State Sen. Joe Neal, D-North Las Vegas, said he does not think he can get the required 44,009 signatures of registered voters to increase gambling taxes by 80 percent on top grossing casinos. Neal needs to collect the minimum number of signatures by Tuesday to force the 2001 Legislature to consider his gambling tax increase.
But Neal, who pushed unsuccessfully to raise gambling taxes in the 1999 legislative session, said the tax increase fight is not dead.
''I don't think we've lost anything,'' Neal said. ''I'm still in the Legislature even though the gaming industry made a run on me. I'll be part of any tax debate.''
Neal said widespread support for the petition drive could not be translated into volunteer support for gathering the required signatures.
Neal said he will consider a fund-raising drive to get enough money to hire professionals to gather signatures on a new petition if the 2001 Legislature does not address tax issues adequately.

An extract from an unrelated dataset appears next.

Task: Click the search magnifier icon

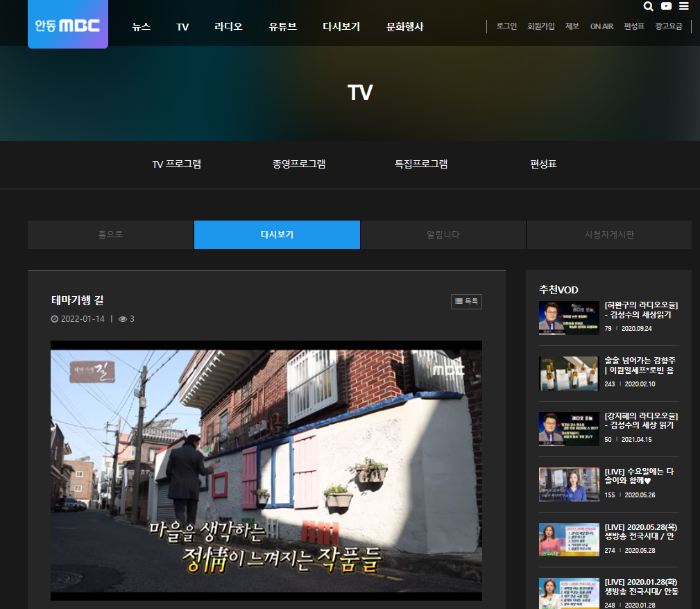Action: 649,6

Bill Bible, president of the Nevada Resort Association, said was not surprised to learn that Neal's petition failed.
''I have a strong suspicion it would not have qualified in any county,'' he said. ''What happened was that when people were presented with this petition and took the time to understand what it meant, they declined to sign it.''
A Las Vegas Review-Journal and lasvegas.com poll in June showed 63 percent of respondents supported Neal's initiative, and 26 percent opposed it.
Bible said Neal's attempt to single out the gambling industry for a tax increase was not well-received by the last Legislature.
Most policy-makers realize that when gambling's share of taxes to state and local governments is calculated, gambling clearly is paying more than its fair share, Bible said.
Neal says he is not the only lawmaker who thinks gambling is not paying enough taxes. A bill draft request submitted anonymously by a lawmaker Aug. 22 proposes to increase the gross gambling tax by 1.75 percentage points to 8 percent. Top-grossing casinos pay 6.25 percent.
The idea of a 1.75 percentage point gambling tax increase is just shy of his original 1999 proposal to increase gambling taxes by 2 percentage points, Neal said.
When that measure failed to gain a second vote in committee in 1999, Neal filed the initiative with the secretary of state seeking to increase the tax rate on casinos generating more than $1 million in monthly gambling revenue from 6.25 percent to 11.25 percent.
That 80 percent increase would have raised about $388 million a year.